Now, if you’re new to this blog, let me give you some back story. After graduating from undergrad and telling my parents that I was no longer interested in attending law school, I had to basically figure out what I wanted to do. For someone whose family always planned out her life, this was extremely difficult. However, deep down I knew I wanted to get involved in fashion someway somehow, but I didn’t have the background experience required - besides blogging.
While trying to figure this out, I was also working at a non-profit organization as an administrative assistant. (Life is so crazy - as I’m typing this I still can’t believe that I’m actually referring to this position as a part of my past! I really never thought I would leave this place). But anyway, I was an admin doing clerical work. Well, at first it was clerical work, then it led to being involved in meetings I had no interest in. Then I began “helping” with afterschool and camp programs and by “helping” that meant I was now picking up kids from schools and handing out snacks - to the point where one summer I found myself literally boiling hot dogs. At the same time, I was going to job interviews during lunch and after-work. I applied for fashion internships, marketing positions, and the like. I was literally on Linked-in and indeed.com every single day. It was to the point that I even applied just to work on the sales floor at Macy’s - basically anything to get away from the nonprofit sector - and even THAT I didn’t get.
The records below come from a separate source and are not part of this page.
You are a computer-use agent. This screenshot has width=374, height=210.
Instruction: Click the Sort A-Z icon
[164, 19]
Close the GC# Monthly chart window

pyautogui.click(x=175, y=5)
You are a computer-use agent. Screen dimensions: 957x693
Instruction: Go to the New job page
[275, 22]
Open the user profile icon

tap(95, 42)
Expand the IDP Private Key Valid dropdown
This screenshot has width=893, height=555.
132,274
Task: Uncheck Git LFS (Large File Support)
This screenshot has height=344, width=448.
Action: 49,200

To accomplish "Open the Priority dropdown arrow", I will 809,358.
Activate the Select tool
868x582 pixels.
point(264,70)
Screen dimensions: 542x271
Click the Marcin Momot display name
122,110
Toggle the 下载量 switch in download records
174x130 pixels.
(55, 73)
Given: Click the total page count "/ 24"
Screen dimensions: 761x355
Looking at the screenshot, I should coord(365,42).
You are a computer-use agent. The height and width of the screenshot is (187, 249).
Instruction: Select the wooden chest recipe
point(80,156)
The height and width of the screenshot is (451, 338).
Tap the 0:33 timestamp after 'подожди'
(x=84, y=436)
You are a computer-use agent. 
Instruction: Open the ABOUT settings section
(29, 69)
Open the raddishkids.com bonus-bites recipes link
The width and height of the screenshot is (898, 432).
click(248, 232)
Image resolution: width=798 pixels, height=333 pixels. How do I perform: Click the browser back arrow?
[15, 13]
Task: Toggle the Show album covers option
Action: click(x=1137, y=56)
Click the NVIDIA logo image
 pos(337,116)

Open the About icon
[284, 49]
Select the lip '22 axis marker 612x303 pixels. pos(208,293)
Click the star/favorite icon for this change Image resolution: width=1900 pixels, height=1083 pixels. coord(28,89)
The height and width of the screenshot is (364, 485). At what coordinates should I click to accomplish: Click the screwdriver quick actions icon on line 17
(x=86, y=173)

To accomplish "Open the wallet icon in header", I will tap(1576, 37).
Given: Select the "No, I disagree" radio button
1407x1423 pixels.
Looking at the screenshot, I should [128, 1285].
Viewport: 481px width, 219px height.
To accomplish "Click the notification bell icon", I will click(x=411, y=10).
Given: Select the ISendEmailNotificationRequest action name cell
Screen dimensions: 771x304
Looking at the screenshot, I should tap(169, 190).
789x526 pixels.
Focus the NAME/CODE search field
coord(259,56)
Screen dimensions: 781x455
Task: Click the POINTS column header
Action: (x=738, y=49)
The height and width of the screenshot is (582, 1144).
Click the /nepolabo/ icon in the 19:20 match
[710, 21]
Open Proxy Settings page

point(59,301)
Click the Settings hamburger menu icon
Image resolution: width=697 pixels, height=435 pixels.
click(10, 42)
I remember having break downs, crying, praying, and getting rejection email after rejection email - to the point that when I received an email I already knew what the first sentence would say. I had so many people look over my resumes. From people telling me my blog life in my resume was a distraction to others telling me I had nothing to offer. I mean, at this point all I could ask was “God! Where are you?!”.
As I look back, I’m in complete awe. Here I am, one-year later, working at Macy’s Corp under merchandising and buying. Here I am, the girl with the blog that was a distraction on her resume now having the chance to be a part of a style-crew at her job - giving her more of a reason to blog. I look back and then I get upset with myself all over again. Look how far I’ve come. Look how far God has brought me and yet here I am questioning His existence?! Here I am doubting Him?! How?!
Guys. God truly has good plans for your life, but you cannot doubt him. When the enemy comes with thoughts of unworthiness and has you questioning God - remember how far you’ve come. Never in my life would I think my hobby could be incorporated with my job. Never would I have imagined that I would be in buying meetings looking at seasonal collections for Calvin Klein OR having photoshoots during lunch hours for the style-crew.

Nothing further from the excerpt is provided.